Chloe Lambert from Oxley was diagnosed with foetal alcohol spectrum disorder (FASD) when she was aged seven, making it impossible for her to achieve GCSE maths.
She says that despite applying for more than 100 jobs after leaving education she has been unable to find work, with employers often demanding a maths qualification.
The 21-year-old has now met with Minister for Disabled People, Tom Pursglove MP, as part of her campaign to highlight the devastating impact of FASD.
At a meeting set up by Wolverhampton North East MP Jane Stevenson in Westminster that was also attended by her foster parents, Chloe called for the launch of a new scheme aimed at supporting young people with hidden disabilities into work.
Chloe said: "It is unfair that people like me who really want to work are being discriminated against when we have lots of skills to offer.
"I have a real passion for working with young children but am not being given an opportunity to do so.
"People must be made aware of different types of hidden disabilities. Employers should consider what people with hidden disabilities can do to the best of their ability rather than focusing on what they can’t do.
"I think that there needs to be a work scheme like the old Youth Training Scheme (YTS) that will allow people with hidden disabilities the opportunity to learn a job without the need for qualifications and be paid at the same time. We need better support for disabled employees."

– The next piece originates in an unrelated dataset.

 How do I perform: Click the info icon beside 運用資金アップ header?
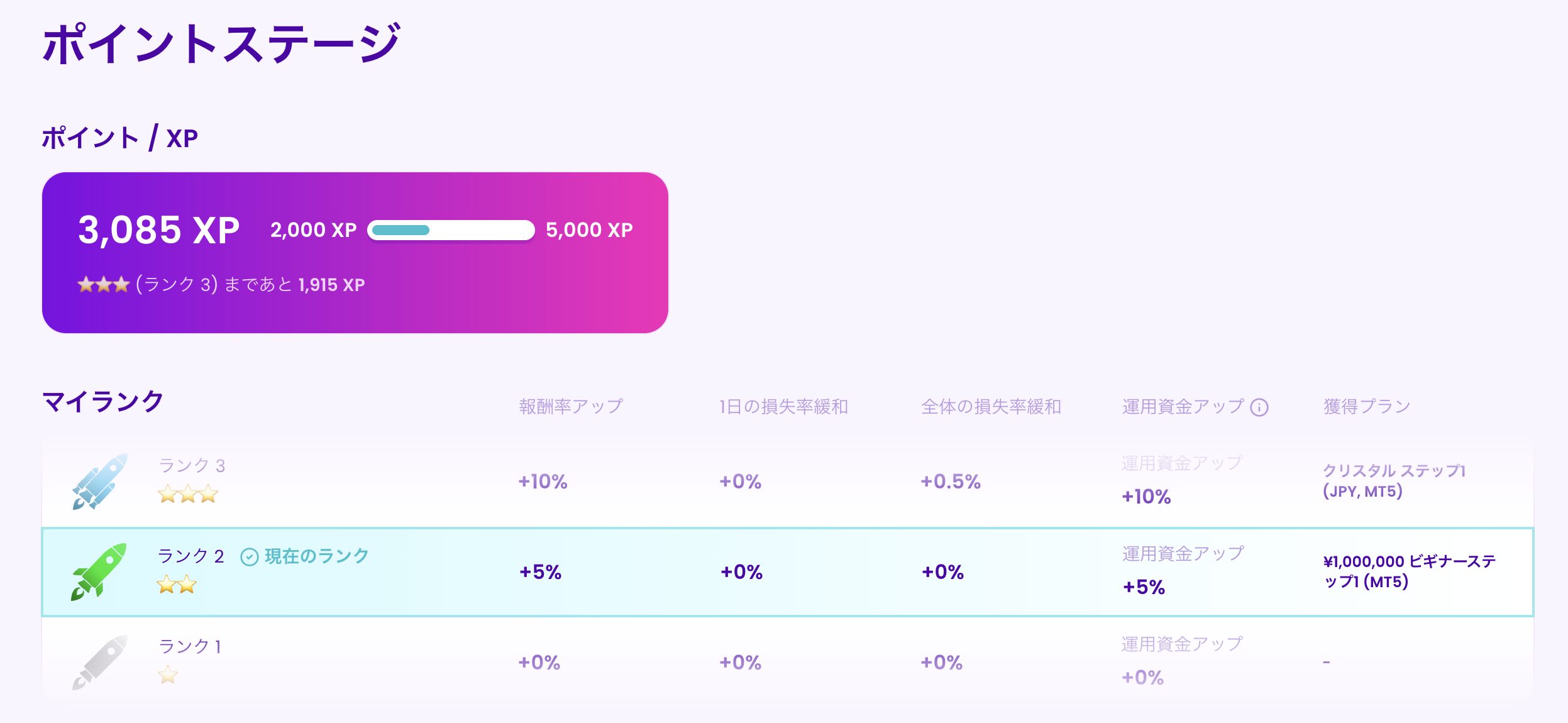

Ms Stevenson said: "I want to congratulate Chloe for her determined campaign to speak up for those with FASD and other hidden disabilities.
"Every job seeker should receive advice tailored to their needs, and in Chloe’s case this hasn’t happened.
"Chloe did a fantastic job explaining her experiences to the minister. I want to thank Tom Pursglove for meeting us, and for agreeing to monitor Chloe’s case so we can help her into work and improve services for all disabled jobseekers."
It took health professionals years to identify FASD, which represents a range of body and brain conditions that affect people whose birth mother drank during pregnancy.
It is considered a hidden disability as many people live with it without ever properly being diagnosed.